■ **REQUIRED ACTION**: Only the lines from the one holding "Task: Click the Voltages lightning bolt icon" to the end of the data should be echoed, exactly as they appear, minus the pictures.

──────────

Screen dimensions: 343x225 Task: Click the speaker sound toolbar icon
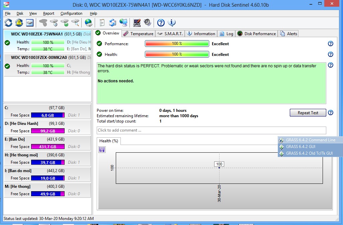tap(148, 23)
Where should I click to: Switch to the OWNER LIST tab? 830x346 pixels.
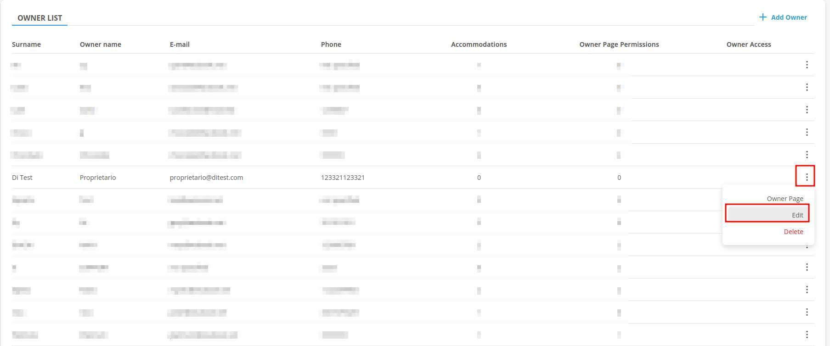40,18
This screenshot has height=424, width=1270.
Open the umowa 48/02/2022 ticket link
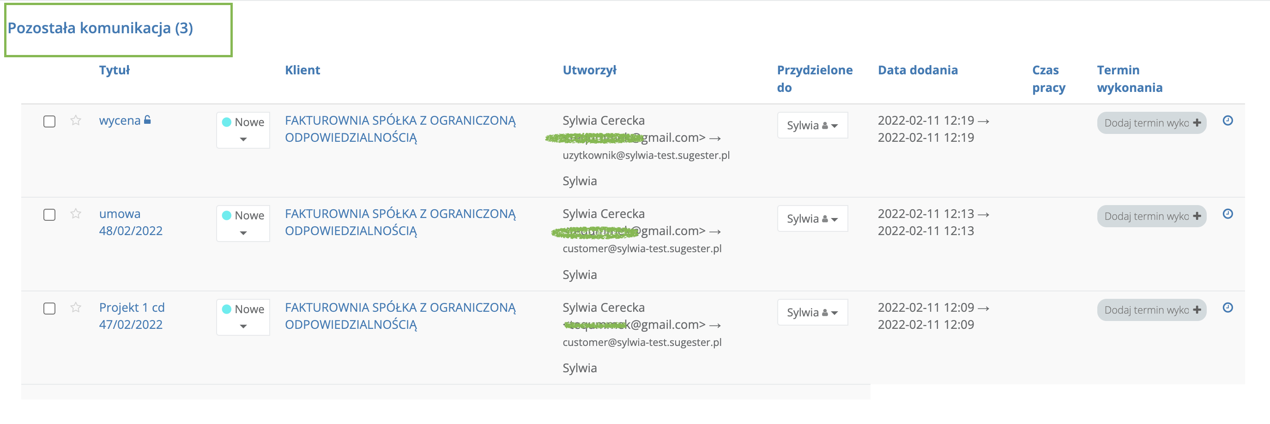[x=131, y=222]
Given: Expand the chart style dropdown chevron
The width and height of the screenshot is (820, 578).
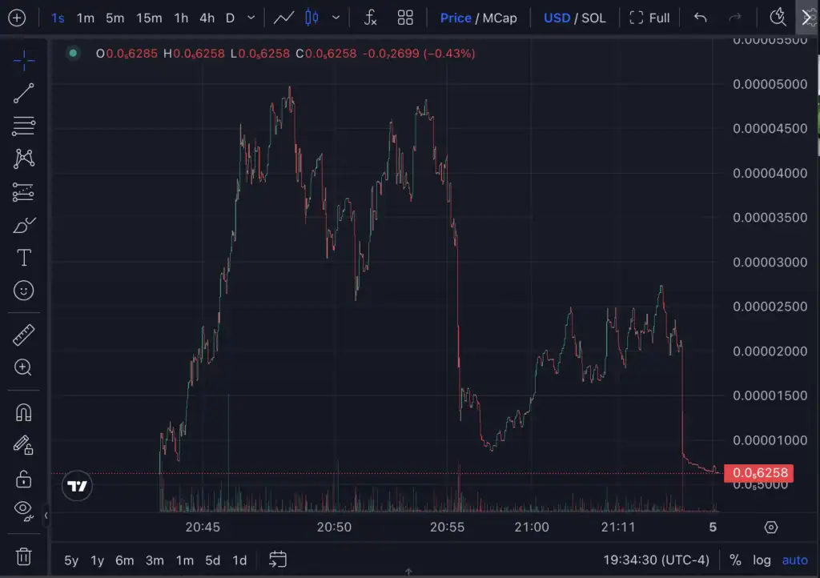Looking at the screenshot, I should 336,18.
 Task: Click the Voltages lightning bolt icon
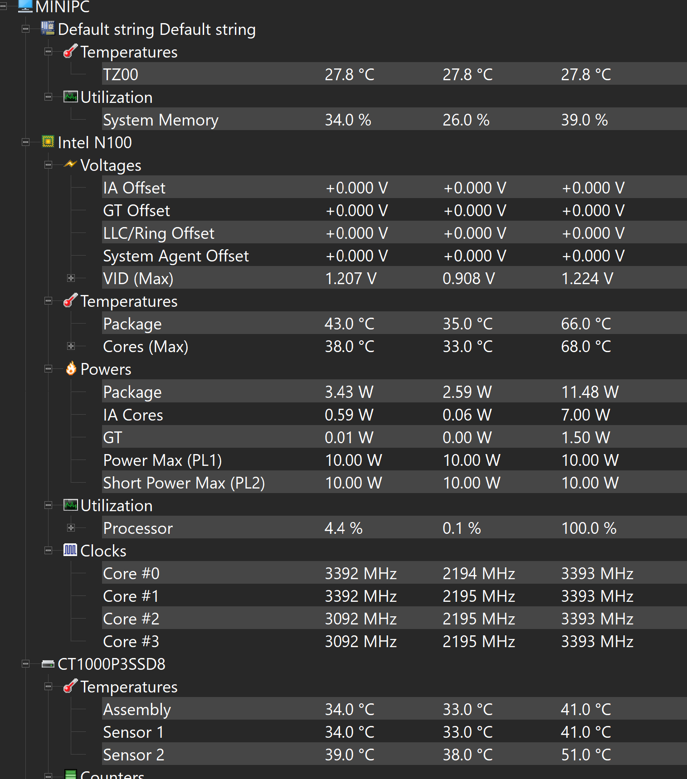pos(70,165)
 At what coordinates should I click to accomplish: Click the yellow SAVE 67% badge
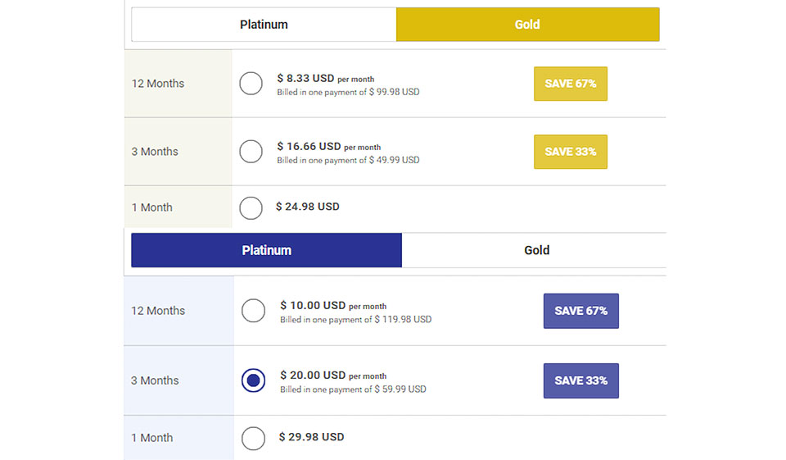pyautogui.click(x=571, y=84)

──────────

■ **TASK RESULT**:
 Task: Click the Voltages lightning bolt icon
pos(70,165)
 At what coordinates should I click to accomplish: Click the yellow SAVE 67% badge
pyautogui.click(x=571, y=84)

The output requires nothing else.